Physics MCQs for Class 12 with Answers Chapter 10 Wave Optics

Q.1. The locus of all particles in a medium, vibrating in the same phase is called
(a) wavelet
(b) fringe
(c) wave front
(d) None of these

Answer

Answer: (c)

Q.2. Which of the following is correct for light diverging from a point source?
(a) The intensity decreases in proportion for the distance squared.
(b) The wavefront is parabolic.
(c) The intensity at the wavelingth does depend of the distance.
(d) None of these.

Answer

Answer: (a)

Q.3. Wavefront is the locus of all points, where the particles of the medium vibrate with the same
(a) phase
(b) amplitude
(c) frequency
(d) period

Answer

Answer: (a) Wavefront is the locus of all points, where the particles of the medium vibrate with the same phase.

Q.4. The phenomena which is not explained by Huygen’s construction of wavefront
(a) reflection
(b) diffraction
(c) refraction
(d) origin of spectra

Answer

Answer: (d) The Huygen’s construction of wavefront does not explain the phenomena of origin of spectra.

Q.5. Huygen’s concept of secondary wave
(a) allows us to find the focal length of a thick lens
(b) is a geometrical method to find a wavefront
(c) is used to determine the velocity of light
(d) is used to explain polarisation

Answer

Answer: (b) Huyghen’s principle gives us a geometrical method of tracing a wavefront.

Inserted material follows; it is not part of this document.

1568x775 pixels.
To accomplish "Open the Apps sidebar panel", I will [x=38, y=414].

Q.6. A plane wave passes through a convex lens. The geometrical shape of the wavefront that emerges is
(a) plane
(b) diverging spherical
(c) converging spherical
(d) None of these

Answer

Answer: (c) Converging spherical

Q.7. Spherical wavefronts, emanating from a point source, strike a plane reflecting surface. What will happen to these wave fronts, immediately after reflection?
(a) They will remain spherical with the same curvature, both in magnitude and sign.
(b) They will become plane wave fronts.
(c) They will remain spherical, with the same curvature, but sign of curvature reversed.
(d) They will remain spherical, but with different curvature, both in magnitude and sign.

Answer

Answer: (c)

Q.8. When light suffers reflection at the interface between water and glass, the change of phase in the reflected wave is
(a) zero
(b) π
(c) π/2
(d) 2π

Answer

Answer: (b) Phase reversal occurs i.e. phase change = π takes place on reflection, because glass is much denser than water.

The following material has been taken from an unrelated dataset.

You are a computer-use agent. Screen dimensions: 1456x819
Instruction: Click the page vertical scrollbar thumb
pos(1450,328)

Q.9. Two plane wavefronts of light, one incident on a thin convex lens and another on the refracting face of a thin prism. After refraction at them, the emerging wavefronts respectively become
(a) plane wavefront and plane wavefront
(b) plane wavefront and spherical wavefront
(c) spherical wavefront and plane wavefront
(d) spherical wavefront and spherical wavefront
(e) elliptical wavefront and spherical wavefront

Answer

Answer: (c) Emerging wavefront will be spherical from convex lens and plane wavefront from the prism.

Q.10. When a film is illuminated by white light, its upper portion appears dark. Path difference between two reflected beams at the spot must be
(a) zero
(b) λ/2
(c) 2 λ/2
(d) π

Answer

Answer: (b)

Q.11. If two coherent sources are vibrating in phase then we have constructive interference at any point P whenever the path difference is

(a) (n+1/2)λ
(b) nλ/2
(c) (n-1/2)λ
(d) nλ

Answer

Answer: (d) When path difference = λ (n = 0, 1, 2…) the resultant intensity is 4I₀.

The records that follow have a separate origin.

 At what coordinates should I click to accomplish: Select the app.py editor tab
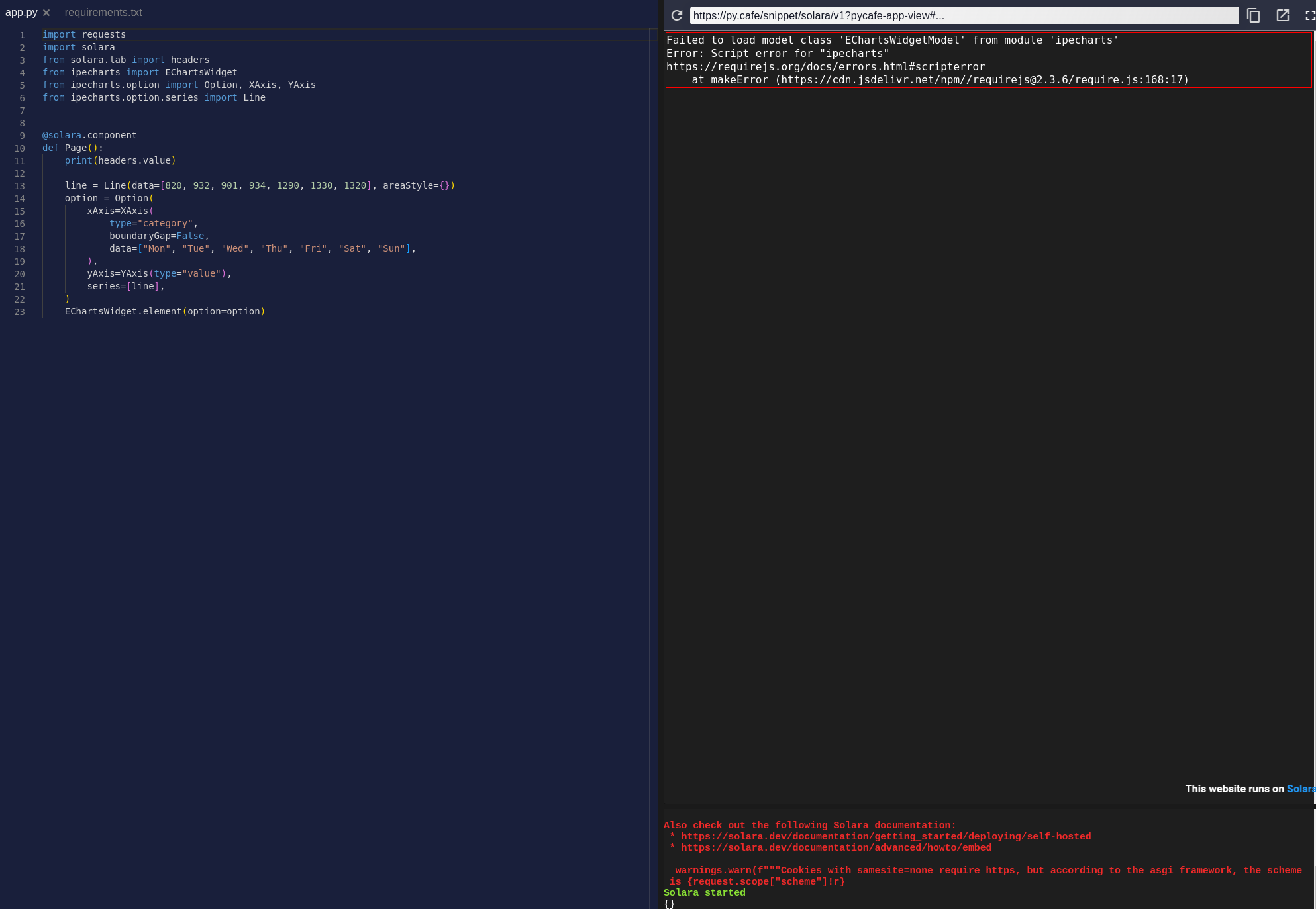tap(21, 13)
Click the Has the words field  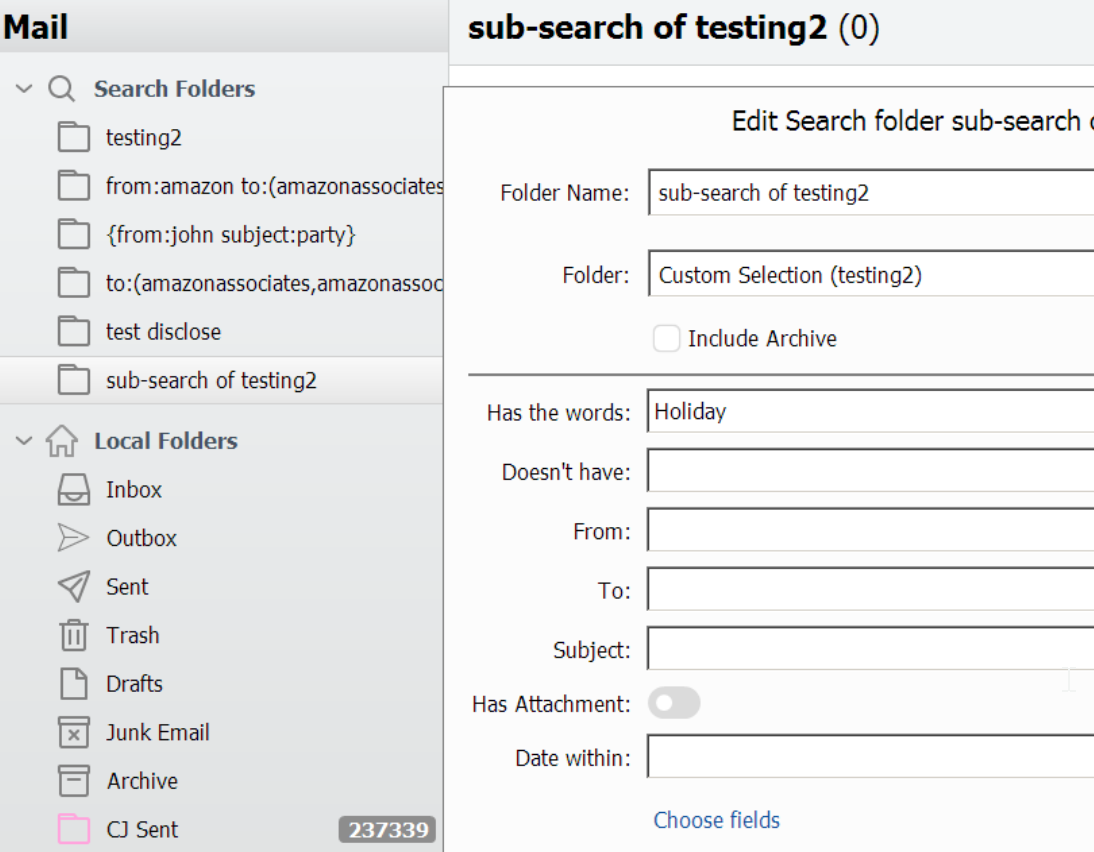tap(871, 411)
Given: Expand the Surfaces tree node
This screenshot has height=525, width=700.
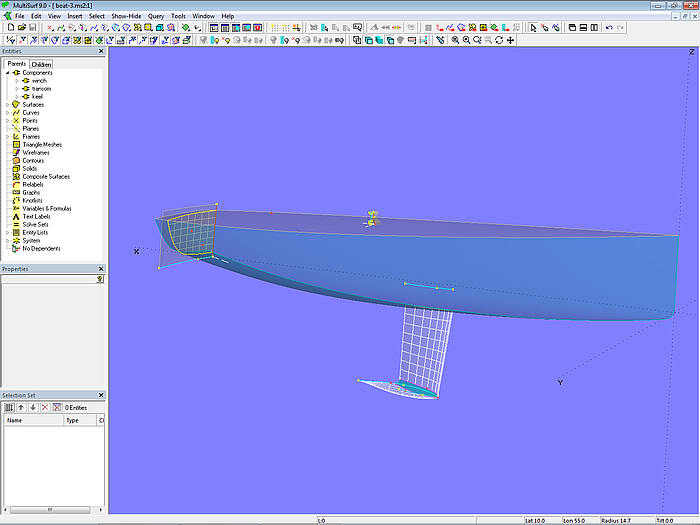Looking at the screenshot, I should [7, 105].
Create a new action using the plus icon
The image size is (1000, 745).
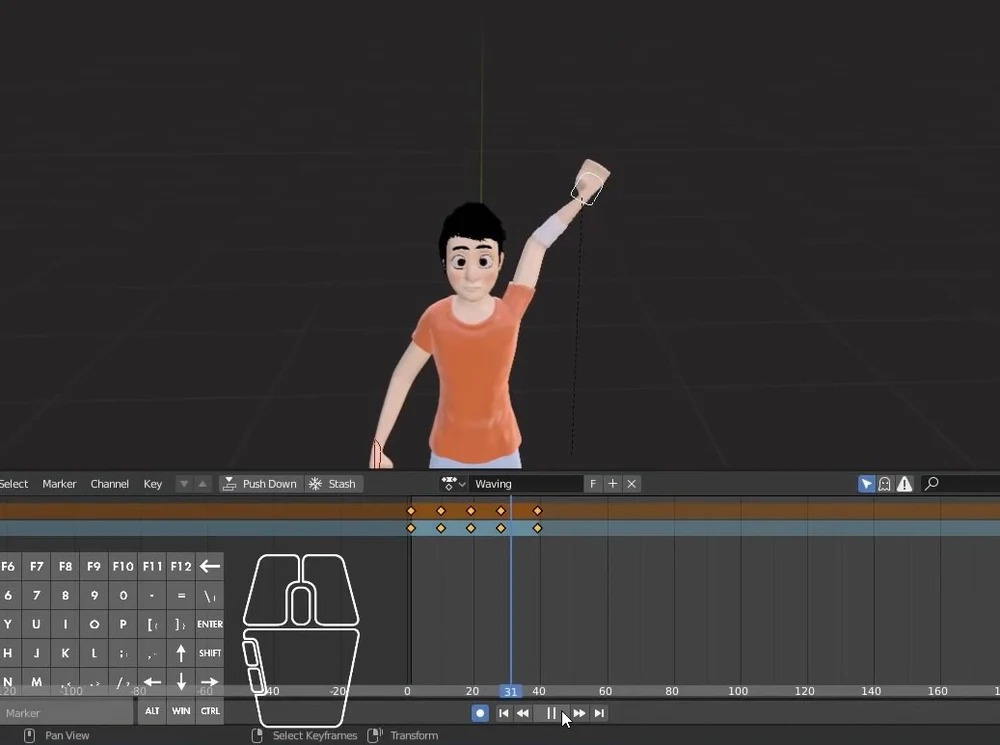click(613, 484)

Q.12. If two sources are coherent, then the phase difference (􀁉) between the waves produced by them at any point
(a) will change with time and we will have stable positions of maxima and minima.
(b) will not change with time and we have unstable positions of maxima and minima.
(c) Positions of will not change with time and we will have stable positions of maxima and minima.
(d) will change with time and we will have unstable positions of maxima and minima.

Answer

Answer: (c)

Q.13. The device which produces highly coherent sources is
(a) Fresnel biprism
(b) Young’s double slit
(c) Laser
(d) Lloyd’s mirror

Answer

Answer: (c) Highly coherent sources are produced using laser.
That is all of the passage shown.